» **Assigned task**
Report the count of lines in the records that contain "will", without any added text.

» **Information given**
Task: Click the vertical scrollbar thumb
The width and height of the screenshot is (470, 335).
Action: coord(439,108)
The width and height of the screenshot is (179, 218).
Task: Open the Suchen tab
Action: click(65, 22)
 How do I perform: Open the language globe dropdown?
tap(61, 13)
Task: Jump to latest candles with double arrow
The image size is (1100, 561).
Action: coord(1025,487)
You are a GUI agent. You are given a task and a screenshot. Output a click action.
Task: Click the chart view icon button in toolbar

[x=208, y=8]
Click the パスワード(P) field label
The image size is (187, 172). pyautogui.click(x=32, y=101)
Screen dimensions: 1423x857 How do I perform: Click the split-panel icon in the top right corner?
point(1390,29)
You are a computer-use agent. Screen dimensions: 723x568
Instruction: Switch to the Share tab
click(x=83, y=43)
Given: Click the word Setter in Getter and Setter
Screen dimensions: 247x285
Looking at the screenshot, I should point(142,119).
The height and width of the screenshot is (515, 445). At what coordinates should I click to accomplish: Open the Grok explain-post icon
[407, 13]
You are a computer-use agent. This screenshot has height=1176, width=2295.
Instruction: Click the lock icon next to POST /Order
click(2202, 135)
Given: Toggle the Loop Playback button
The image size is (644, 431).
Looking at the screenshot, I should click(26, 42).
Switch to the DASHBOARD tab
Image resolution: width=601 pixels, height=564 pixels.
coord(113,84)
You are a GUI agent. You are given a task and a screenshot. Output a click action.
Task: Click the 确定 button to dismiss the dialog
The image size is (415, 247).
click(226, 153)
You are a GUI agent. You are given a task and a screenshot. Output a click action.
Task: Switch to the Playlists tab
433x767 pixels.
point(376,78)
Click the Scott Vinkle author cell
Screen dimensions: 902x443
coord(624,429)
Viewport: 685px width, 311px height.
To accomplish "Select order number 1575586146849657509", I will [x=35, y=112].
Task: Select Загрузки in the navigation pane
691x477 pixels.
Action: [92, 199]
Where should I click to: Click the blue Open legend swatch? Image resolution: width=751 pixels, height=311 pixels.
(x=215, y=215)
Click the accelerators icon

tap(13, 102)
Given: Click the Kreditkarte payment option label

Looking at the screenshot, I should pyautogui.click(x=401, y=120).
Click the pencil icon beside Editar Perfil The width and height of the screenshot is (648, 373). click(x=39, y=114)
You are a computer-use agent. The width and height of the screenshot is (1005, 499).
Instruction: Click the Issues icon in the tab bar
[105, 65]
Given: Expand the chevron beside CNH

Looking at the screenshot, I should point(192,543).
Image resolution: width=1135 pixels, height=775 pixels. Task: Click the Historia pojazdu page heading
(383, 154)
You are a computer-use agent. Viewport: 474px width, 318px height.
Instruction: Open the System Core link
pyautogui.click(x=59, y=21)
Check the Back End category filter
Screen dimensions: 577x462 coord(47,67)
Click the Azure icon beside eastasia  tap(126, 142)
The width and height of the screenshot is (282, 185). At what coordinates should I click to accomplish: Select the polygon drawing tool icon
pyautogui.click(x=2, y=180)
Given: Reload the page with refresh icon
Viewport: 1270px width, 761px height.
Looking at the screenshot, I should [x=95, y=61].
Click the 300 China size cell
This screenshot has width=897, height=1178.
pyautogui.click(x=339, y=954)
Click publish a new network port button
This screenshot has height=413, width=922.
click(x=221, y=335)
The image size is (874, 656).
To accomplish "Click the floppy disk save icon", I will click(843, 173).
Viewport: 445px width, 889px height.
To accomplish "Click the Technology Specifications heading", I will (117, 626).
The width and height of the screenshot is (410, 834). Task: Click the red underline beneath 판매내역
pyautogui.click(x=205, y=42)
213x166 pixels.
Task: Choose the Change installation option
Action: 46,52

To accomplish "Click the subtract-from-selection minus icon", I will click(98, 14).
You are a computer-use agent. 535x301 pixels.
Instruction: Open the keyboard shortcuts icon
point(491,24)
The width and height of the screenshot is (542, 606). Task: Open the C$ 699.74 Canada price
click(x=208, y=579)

» **Solution**
4